(Stored records)
::::::

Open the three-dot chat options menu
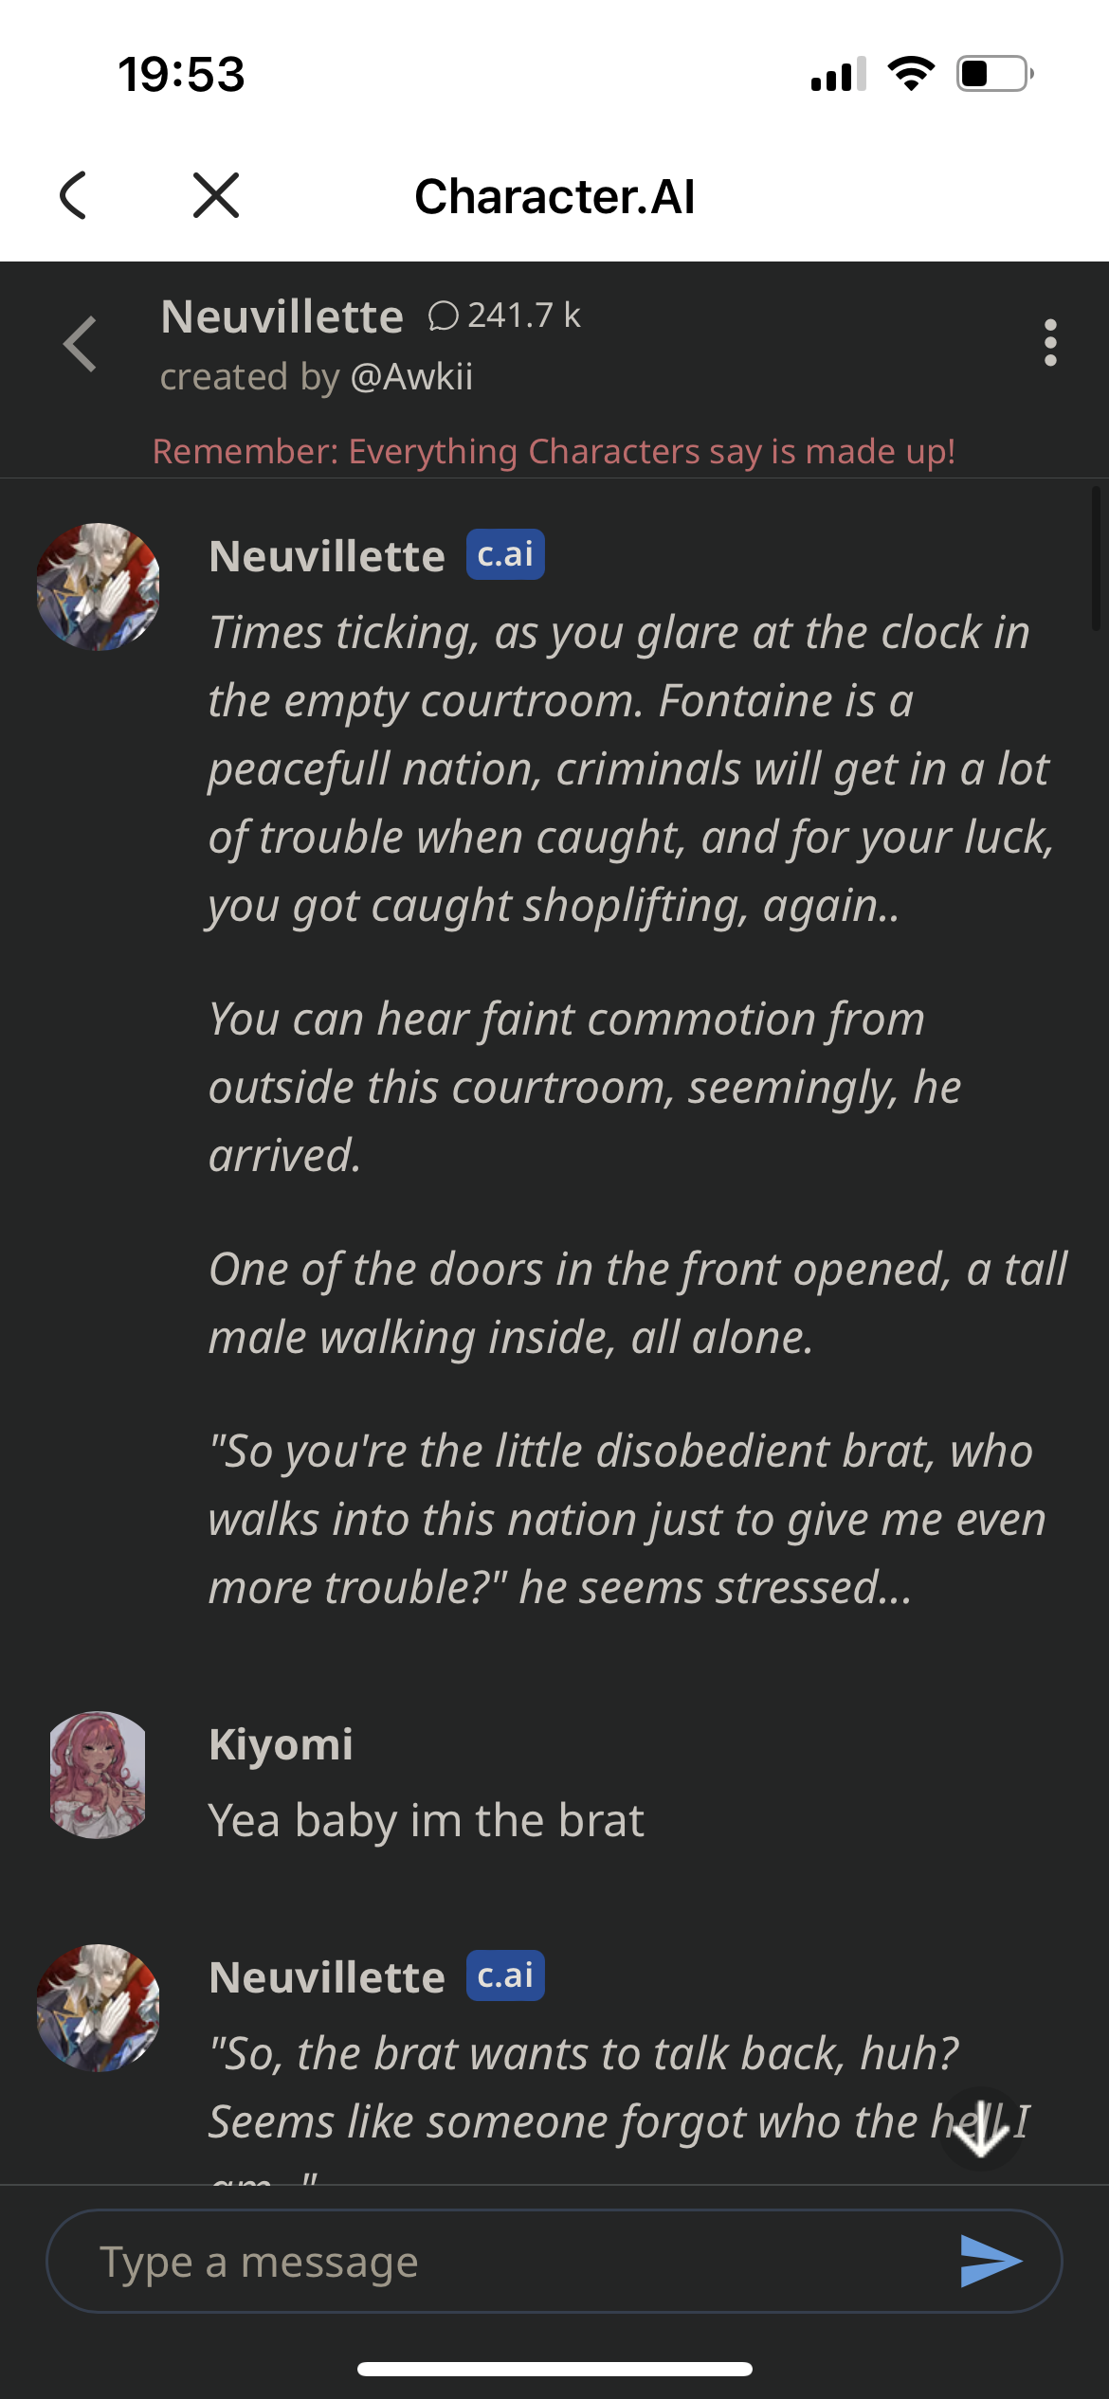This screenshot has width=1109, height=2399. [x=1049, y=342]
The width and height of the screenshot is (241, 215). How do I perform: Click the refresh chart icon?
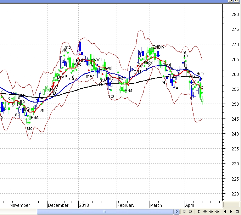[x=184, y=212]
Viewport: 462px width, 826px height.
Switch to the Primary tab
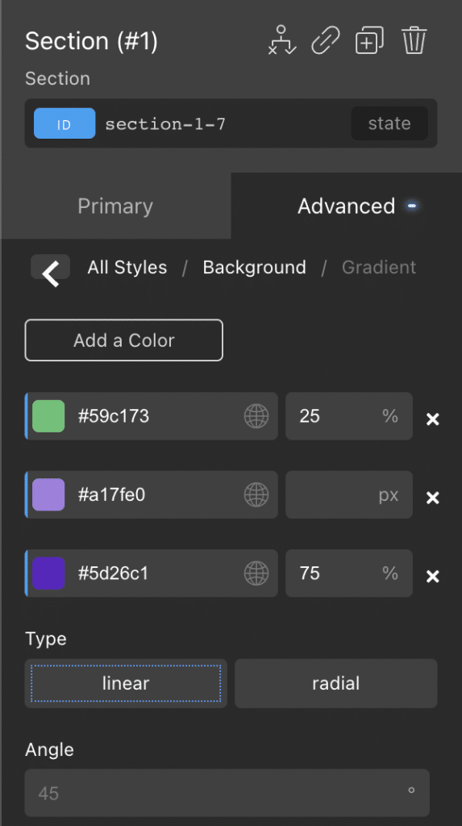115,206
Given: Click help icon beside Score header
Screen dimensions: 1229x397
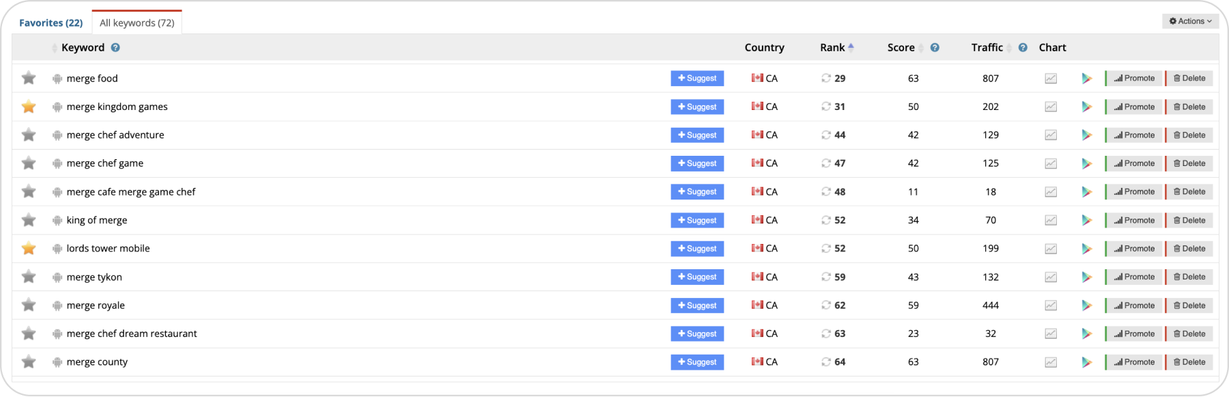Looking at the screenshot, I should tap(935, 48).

::::::

▶ [TASK STATEMENT] Each line of the data above is to be output exactly; the pictures are not to appear.

▶ [SOLUTION]
Open the three-dot chat options menu
This screenshot has width=1109, height=2399. [x=1049, y=342]
The width and height of the screenshot is (241, 215). How do I perform: Click the refresh chart icon?
[x=184, y=212]
Viewport: 462px width, 826px height.
Switch to the Primary tab
115,206
Given: Click help icon beside Score header
Screen dimensions: 1229x397
Looking at the screenshot, I should tap(935, 48).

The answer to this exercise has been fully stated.